The exercise - Rewrite the part of the listing that opens with the line containing "coordinates (1944, 533)." and closes with the line containing "coordinates (58, 635).", changing "Describe the element" to "Identify the element" and leaving everything else the same.

Source material -
-=-=-
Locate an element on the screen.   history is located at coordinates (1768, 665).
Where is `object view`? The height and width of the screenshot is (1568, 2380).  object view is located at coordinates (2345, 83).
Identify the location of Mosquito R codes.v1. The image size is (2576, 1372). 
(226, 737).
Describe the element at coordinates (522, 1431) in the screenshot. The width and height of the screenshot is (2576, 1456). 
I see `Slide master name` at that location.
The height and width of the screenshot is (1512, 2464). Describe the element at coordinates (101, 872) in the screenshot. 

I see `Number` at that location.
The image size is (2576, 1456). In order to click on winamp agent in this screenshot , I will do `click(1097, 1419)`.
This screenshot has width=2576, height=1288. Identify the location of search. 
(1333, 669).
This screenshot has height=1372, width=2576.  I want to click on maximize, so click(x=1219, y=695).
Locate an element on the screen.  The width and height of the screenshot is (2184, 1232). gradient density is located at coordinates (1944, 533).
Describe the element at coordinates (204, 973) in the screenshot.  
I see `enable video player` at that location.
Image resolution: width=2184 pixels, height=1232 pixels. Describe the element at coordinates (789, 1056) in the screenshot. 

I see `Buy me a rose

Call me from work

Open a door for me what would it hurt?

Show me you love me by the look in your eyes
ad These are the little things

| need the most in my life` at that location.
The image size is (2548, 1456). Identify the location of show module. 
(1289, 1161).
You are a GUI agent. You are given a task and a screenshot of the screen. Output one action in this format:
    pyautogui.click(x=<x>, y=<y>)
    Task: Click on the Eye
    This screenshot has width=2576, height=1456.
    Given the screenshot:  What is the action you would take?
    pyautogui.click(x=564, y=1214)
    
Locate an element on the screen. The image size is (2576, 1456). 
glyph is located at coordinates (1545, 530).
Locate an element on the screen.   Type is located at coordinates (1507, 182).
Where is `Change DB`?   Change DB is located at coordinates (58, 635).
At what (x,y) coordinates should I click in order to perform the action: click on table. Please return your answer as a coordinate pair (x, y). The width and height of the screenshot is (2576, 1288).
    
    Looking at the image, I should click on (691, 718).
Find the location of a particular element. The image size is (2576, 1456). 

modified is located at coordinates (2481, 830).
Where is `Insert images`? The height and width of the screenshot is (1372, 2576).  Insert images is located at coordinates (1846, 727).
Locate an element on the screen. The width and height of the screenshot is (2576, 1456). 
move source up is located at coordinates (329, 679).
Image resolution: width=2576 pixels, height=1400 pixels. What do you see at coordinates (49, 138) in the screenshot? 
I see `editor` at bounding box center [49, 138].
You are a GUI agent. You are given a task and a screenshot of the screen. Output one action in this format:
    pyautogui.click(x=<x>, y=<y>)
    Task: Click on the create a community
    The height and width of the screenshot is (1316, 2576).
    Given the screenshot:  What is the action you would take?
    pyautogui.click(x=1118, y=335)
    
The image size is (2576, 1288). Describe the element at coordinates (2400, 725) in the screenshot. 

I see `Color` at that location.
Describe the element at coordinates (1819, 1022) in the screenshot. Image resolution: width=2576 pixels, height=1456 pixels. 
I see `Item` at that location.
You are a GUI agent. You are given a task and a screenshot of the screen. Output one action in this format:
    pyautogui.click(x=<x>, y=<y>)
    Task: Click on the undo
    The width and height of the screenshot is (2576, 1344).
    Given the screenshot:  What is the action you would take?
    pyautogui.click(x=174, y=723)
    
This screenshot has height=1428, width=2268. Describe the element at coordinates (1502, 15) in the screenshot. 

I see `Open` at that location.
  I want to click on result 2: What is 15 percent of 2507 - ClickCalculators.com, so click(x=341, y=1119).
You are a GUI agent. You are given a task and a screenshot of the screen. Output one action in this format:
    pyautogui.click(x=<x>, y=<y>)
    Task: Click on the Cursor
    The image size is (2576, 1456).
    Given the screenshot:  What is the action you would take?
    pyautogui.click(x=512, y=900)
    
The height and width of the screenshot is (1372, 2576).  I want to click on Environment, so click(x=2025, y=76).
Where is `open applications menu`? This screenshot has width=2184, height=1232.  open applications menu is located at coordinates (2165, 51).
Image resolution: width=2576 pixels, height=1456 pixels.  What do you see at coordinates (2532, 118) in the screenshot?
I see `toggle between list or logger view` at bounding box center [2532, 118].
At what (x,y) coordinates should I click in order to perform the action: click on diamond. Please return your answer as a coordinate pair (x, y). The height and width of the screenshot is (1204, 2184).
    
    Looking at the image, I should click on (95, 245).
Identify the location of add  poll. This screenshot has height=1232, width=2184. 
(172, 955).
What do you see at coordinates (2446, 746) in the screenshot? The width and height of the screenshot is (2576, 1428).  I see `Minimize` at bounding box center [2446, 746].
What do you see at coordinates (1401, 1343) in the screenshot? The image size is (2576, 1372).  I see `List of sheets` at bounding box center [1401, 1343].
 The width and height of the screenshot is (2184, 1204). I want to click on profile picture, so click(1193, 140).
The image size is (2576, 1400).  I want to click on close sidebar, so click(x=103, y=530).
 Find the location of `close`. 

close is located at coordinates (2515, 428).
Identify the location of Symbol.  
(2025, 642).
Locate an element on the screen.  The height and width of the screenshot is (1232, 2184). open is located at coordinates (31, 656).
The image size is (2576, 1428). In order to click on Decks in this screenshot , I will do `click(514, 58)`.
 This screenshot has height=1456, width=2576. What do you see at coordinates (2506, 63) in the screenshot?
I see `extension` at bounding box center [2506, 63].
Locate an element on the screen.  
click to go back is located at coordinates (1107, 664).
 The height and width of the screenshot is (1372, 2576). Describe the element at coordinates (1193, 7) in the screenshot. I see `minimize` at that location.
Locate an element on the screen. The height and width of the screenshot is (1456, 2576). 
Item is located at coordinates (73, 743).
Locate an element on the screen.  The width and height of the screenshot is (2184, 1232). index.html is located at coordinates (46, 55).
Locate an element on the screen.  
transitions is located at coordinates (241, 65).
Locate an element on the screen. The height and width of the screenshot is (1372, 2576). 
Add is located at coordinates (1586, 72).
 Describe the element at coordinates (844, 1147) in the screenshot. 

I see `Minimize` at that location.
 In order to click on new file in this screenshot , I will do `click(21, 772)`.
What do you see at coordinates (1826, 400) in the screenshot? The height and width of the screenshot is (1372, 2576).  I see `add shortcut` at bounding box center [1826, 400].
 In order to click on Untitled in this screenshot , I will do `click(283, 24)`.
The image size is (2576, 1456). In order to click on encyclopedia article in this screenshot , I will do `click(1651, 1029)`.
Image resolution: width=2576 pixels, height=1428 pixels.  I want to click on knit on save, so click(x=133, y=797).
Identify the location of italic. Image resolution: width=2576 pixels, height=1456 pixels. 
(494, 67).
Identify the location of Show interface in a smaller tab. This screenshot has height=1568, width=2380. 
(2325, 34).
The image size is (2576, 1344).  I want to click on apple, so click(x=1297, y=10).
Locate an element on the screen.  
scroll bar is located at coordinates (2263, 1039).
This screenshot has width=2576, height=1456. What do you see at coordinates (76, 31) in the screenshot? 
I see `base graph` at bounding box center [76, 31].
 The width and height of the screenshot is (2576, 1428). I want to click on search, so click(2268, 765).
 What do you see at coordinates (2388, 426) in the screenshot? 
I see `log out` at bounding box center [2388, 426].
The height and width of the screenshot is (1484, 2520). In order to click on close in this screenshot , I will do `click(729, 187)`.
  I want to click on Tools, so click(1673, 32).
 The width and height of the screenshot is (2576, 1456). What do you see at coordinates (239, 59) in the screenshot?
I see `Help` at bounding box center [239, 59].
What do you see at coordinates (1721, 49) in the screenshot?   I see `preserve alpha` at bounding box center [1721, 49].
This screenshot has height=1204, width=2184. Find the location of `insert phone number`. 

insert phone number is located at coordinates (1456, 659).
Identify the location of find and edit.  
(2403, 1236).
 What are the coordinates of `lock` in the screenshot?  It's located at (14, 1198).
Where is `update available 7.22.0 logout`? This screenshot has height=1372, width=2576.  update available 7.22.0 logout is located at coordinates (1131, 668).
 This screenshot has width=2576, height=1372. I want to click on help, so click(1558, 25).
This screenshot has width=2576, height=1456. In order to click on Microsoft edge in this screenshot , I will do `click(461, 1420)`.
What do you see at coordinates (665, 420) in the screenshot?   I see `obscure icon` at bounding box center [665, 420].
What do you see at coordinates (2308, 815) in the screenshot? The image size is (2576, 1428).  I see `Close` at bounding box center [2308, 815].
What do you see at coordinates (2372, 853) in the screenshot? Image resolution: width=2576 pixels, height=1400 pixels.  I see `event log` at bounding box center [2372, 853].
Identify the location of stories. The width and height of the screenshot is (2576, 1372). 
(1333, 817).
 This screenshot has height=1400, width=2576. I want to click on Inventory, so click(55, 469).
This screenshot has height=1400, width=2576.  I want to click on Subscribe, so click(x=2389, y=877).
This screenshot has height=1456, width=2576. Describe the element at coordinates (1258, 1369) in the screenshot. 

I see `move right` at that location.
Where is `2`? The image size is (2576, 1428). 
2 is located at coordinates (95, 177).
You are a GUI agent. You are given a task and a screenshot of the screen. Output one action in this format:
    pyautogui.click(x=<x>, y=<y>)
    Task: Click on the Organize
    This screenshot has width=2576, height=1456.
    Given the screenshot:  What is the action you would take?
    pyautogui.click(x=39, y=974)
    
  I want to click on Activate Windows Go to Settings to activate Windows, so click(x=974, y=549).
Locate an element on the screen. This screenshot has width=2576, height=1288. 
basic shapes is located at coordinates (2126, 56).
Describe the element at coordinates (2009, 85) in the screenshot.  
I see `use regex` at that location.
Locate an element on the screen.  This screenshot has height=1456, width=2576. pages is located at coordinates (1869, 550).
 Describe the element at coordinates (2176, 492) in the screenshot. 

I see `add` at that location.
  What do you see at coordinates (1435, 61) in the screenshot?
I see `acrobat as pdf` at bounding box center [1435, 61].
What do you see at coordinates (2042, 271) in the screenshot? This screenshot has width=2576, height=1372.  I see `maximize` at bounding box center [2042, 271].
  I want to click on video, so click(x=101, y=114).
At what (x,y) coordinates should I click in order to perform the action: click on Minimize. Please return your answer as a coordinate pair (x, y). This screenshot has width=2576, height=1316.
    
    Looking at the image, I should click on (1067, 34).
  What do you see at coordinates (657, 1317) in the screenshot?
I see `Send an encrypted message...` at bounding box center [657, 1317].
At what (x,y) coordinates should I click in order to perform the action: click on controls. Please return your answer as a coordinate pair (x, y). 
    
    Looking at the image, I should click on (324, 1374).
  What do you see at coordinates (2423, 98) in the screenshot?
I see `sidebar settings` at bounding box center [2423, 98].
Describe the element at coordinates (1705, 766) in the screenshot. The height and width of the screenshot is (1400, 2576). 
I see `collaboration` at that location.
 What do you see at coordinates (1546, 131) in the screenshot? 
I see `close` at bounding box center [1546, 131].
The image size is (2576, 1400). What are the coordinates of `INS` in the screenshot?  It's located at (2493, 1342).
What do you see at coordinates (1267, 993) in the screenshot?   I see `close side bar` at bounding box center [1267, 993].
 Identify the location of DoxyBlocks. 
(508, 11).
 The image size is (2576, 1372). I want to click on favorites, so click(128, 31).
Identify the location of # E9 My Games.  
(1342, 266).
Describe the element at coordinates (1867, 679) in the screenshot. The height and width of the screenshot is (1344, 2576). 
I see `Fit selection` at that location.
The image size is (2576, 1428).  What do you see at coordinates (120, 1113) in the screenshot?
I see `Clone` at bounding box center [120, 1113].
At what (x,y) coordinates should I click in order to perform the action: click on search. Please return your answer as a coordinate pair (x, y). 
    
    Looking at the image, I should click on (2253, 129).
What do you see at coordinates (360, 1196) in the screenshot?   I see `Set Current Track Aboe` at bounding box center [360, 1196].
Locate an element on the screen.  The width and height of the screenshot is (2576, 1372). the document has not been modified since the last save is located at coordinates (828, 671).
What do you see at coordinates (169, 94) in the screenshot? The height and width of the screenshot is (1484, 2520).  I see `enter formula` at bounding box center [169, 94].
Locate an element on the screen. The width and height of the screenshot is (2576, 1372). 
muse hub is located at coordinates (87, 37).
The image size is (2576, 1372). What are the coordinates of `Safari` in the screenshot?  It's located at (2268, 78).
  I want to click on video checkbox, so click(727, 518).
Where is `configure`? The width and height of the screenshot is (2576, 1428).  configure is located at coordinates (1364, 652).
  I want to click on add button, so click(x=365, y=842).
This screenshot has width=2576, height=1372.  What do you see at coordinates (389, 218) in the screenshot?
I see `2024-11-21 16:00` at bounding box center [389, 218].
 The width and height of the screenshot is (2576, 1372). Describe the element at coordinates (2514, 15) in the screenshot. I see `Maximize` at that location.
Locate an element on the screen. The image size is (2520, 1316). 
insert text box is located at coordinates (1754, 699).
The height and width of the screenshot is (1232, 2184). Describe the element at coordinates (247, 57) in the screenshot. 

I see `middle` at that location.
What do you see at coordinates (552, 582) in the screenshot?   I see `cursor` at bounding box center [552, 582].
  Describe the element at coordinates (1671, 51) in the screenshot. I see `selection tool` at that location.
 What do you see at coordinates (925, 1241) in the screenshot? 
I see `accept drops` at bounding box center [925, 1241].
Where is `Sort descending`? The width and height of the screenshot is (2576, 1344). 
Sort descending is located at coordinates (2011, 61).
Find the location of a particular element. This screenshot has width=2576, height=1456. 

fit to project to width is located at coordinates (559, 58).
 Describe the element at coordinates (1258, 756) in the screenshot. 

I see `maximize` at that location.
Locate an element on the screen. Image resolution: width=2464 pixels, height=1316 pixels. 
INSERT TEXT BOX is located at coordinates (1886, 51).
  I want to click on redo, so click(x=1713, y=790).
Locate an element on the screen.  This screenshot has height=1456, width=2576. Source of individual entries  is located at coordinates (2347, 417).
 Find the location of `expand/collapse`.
-=-=-
Final result -
Locate an element on the screen.  The width and height of the screenshot is (2184, 1232). gradient density is located at coordinates (1944, 533).
Identify the element at coordinates (204, 973) in the screenshot.  
I see `enable video player` at that location.
Image resolution: width=2184 pixels, height=1232 pixels. Identify the element at coordinates (789, 1056) in the screenshot. 

I see `Buy me a rose

Call me from work

Open a door for me what would it hurt?

Show me you love me by the look in your eyes
ad These are the little things

| need the most in my life` at that location.
The image size is (2548, 1456). Identify the location of show module. 
(1289, 1161).
You are a GUI agent. You are given a task and a screenshot of the screen. Output one action in this format:
    pyautogui.click(x=<x>, y=<y>)
    Task: Click on the Eye
    This screenshot has width=2576, height=1456.
    Given the screenshot:  What is the action you would take?
    pyautogui.click(x=564, y=1214)
    
Locate an element on the screen. The image size is (2576, 1456). 
glyph is located at coordinates (1545, 530).
Locate an element on the screen.   Type is located at coordinates (1507, 182).
Where is `Change DB`?   Change DB is located at coordinates (58, 635).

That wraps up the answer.